━━━ Materials provided
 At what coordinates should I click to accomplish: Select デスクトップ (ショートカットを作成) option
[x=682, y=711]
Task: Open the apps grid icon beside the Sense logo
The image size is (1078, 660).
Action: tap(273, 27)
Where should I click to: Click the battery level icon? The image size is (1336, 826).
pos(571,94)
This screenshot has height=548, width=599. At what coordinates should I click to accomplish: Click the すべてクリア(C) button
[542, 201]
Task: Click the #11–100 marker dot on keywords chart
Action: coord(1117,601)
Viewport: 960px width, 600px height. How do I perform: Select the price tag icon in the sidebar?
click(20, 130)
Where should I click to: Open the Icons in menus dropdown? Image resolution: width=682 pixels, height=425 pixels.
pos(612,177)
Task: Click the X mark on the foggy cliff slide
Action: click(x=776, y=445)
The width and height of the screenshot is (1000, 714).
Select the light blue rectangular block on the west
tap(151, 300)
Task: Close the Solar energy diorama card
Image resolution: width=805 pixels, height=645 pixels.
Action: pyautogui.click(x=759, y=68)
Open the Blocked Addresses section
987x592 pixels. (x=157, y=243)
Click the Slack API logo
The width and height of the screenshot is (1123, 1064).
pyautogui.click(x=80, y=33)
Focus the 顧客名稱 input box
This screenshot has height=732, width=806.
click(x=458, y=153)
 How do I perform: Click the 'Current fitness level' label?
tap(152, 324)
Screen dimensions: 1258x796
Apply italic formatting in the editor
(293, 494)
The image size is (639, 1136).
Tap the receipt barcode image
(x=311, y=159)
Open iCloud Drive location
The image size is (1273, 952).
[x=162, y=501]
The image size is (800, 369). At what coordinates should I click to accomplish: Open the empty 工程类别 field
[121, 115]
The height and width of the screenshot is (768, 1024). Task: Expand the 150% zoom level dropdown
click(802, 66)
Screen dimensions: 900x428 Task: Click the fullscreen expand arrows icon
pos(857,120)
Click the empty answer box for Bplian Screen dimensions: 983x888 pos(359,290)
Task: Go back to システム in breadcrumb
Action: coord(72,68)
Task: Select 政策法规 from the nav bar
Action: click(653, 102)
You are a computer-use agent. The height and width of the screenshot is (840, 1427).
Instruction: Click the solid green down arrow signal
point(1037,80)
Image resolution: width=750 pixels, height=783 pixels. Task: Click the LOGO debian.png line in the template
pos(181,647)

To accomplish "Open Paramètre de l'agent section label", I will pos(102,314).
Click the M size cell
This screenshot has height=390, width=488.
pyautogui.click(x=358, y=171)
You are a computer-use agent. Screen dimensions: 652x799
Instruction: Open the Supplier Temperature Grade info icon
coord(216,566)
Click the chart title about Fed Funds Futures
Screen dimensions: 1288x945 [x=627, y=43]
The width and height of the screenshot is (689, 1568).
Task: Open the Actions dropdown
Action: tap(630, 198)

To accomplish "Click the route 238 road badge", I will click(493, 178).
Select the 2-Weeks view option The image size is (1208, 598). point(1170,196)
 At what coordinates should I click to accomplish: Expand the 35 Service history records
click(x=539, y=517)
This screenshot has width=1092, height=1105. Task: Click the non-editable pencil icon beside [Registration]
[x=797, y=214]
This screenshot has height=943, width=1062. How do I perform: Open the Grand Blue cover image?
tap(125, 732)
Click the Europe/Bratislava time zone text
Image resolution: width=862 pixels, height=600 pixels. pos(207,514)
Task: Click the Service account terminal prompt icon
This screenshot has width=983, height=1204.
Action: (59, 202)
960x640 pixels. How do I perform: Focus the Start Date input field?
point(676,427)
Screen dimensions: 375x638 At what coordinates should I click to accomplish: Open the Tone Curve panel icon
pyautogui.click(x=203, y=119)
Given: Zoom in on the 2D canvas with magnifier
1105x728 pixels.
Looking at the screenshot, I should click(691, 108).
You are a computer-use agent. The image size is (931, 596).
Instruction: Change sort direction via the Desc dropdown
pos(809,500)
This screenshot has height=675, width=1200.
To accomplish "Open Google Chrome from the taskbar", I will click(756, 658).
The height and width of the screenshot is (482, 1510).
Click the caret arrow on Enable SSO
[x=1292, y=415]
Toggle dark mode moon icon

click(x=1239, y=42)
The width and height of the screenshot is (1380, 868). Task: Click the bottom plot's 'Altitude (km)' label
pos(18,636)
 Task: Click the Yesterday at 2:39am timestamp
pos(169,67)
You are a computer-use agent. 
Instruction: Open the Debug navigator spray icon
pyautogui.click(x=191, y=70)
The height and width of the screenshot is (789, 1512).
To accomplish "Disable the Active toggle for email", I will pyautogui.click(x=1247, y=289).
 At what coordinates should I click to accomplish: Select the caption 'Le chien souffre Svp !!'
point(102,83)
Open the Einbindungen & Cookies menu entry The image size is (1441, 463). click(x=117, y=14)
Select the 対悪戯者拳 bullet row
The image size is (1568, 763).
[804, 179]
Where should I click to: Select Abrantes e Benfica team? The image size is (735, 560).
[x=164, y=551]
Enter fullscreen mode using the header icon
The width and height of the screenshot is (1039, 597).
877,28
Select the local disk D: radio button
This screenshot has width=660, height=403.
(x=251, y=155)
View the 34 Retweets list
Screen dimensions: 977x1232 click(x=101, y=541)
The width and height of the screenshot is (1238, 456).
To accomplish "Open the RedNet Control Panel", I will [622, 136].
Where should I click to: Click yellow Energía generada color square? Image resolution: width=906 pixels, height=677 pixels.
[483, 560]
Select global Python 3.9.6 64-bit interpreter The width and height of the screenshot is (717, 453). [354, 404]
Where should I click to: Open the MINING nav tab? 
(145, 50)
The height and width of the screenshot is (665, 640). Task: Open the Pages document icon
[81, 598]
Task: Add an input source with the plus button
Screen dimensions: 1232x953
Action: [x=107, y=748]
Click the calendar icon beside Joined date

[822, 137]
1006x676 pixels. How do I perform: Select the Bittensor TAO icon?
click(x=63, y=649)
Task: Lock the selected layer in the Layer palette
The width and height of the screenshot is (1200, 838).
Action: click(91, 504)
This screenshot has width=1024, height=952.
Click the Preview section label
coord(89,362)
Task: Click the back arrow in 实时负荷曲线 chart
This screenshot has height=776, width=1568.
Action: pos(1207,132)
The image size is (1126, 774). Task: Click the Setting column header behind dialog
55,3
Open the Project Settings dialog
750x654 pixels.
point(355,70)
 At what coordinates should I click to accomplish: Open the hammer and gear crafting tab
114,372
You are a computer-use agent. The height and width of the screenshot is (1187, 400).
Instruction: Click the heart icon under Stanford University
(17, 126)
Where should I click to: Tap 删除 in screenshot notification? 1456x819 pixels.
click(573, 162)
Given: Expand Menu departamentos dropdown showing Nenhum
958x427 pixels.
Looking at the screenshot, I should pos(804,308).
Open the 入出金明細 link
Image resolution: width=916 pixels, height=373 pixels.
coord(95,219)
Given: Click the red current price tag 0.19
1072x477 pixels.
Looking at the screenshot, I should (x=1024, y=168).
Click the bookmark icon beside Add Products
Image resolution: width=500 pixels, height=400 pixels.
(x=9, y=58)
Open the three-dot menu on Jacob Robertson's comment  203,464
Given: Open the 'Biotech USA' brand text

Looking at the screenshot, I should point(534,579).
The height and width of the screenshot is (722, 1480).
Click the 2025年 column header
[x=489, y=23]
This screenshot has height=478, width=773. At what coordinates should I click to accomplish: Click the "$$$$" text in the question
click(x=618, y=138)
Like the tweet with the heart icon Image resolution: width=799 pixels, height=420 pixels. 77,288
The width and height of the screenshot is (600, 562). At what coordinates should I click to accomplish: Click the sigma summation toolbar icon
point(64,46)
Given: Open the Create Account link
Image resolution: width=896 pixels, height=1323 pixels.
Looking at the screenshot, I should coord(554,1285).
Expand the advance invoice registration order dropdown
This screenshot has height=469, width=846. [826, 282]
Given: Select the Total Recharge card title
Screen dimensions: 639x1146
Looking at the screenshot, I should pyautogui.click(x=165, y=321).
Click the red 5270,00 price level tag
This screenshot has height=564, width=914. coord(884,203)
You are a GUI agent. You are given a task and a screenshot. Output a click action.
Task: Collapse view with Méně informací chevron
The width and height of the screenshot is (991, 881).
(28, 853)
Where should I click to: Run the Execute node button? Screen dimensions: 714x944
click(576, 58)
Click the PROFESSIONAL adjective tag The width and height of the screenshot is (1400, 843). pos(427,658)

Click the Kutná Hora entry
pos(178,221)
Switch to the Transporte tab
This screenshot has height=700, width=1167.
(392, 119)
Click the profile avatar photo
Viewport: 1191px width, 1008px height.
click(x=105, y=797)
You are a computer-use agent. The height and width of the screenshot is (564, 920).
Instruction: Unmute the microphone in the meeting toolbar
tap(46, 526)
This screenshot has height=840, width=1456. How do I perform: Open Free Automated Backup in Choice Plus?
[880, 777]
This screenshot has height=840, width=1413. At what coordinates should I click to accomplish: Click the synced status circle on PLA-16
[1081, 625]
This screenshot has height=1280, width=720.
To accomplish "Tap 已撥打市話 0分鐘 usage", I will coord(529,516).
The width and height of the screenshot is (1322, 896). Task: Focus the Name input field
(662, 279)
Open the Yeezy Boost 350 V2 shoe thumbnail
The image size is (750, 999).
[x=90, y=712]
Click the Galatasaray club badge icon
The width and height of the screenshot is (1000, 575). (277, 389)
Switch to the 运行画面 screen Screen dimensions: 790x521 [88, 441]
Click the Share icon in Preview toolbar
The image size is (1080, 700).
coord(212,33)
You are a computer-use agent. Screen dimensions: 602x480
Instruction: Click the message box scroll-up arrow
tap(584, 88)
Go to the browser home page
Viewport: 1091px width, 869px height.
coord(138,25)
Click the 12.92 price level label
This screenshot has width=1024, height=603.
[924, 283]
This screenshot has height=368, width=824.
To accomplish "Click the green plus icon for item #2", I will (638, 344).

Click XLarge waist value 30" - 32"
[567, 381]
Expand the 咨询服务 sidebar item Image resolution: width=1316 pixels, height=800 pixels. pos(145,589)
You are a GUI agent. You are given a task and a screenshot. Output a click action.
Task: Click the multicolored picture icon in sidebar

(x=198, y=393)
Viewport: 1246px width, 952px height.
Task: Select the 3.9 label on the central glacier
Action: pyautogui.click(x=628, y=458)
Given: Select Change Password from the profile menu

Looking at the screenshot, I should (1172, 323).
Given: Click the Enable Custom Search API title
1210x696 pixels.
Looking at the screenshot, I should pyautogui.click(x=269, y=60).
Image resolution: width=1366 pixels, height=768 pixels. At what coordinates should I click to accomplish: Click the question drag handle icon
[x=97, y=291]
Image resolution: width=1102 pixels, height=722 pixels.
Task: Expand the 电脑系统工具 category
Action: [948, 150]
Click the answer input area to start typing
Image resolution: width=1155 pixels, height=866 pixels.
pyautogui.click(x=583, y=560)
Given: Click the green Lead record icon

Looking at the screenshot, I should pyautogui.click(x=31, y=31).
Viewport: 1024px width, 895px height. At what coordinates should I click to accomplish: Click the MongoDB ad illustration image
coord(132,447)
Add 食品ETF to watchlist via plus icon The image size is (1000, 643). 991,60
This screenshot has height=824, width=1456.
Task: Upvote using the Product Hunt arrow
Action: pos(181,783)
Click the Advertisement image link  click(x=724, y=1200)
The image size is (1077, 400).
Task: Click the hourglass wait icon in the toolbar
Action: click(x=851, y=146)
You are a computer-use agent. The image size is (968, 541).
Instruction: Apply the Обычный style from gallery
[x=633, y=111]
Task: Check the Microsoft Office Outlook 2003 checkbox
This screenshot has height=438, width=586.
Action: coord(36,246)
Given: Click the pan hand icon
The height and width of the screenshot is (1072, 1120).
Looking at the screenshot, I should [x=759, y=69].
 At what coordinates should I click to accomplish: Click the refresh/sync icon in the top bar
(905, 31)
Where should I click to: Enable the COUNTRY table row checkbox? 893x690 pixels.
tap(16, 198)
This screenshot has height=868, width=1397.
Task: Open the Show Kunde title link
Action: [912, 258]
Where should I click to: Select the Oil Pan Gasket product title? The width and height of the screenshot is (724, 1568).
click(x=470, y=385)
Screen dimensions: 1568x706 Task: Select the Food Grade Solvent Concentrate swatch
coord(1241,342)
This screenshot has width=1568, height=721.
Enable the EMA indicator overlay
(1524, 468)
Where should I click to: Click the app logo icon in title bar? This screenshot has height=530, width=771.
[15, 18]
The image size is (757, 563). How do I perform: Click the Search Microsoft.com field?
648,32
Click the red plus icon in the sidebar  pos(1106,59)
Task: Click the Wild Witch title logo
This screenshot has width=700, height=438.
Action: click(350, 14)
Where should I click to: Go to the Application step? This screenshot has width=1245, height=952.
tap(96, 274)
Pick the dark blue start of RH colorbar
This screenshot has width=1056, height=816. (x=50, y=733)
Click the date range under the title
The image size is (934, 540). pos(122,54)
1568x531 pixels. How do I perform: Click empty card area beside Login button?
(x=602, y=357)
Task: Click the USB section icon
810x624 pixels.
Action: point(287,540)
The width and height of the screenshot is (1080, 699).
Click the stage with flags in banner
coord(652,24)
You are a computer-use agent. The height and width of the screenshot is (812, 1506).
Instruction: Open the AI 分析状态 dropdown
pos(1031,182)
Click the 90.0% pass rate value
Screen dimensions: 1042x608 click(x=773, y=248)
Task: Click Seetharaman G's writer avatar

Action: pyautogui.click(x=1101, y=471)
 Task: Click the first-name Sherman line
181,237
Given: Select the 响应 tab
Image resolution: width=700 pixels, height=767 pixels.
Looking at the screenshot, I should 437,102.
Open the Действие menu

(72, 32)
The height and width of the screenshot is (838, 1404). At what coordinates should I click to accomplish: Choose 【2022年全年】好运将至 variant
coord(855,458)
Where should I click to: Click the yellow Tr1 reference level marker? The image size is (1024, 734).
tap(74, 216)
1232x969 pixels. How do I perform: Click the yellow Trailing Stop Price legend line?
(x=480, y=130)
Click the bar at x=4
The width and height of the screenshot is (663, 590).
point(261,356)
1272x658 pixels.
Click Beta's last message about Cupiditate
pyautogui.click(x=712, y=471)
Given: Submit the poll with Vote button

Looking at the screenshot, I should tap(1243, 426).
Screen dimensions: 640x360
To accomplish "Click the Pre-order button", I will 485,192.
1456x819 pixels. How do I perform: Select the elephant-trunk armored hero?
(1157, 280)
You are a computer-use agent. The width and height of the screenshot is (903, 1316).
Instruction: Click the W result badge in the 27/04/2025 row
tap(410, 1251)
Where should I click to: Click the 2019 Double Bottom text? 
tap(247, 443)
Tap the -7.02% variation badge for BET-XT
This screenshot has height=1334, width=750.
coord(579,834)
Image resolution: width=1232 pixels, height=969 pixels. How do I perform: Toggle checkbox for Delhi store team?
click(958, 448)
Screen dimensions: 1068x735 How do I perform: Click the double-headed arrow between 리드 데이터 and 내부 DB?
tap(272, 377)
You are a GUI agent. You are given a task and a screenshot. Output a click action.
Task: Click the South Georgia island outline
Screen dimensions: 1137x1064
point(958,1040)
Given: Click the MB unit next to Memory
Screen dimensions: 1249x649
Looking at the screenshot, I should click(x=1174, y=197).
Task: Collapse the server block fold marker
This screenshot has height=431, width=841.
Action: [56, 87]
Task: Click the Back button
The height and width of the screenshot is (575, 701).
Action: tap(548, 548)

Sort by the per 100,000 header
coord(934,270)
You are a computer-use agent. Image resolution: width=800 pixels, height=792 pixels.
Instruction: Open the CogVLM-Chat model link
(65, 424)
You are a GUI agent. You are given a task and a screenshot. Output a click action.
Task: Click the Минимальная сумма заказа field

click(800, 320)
━━━━━━
Find every line of the data that includes the string "Collapse". Copy each of those lines.

Task: Collapse view with Méně informací chevron
Task: Collapse the server block fold marker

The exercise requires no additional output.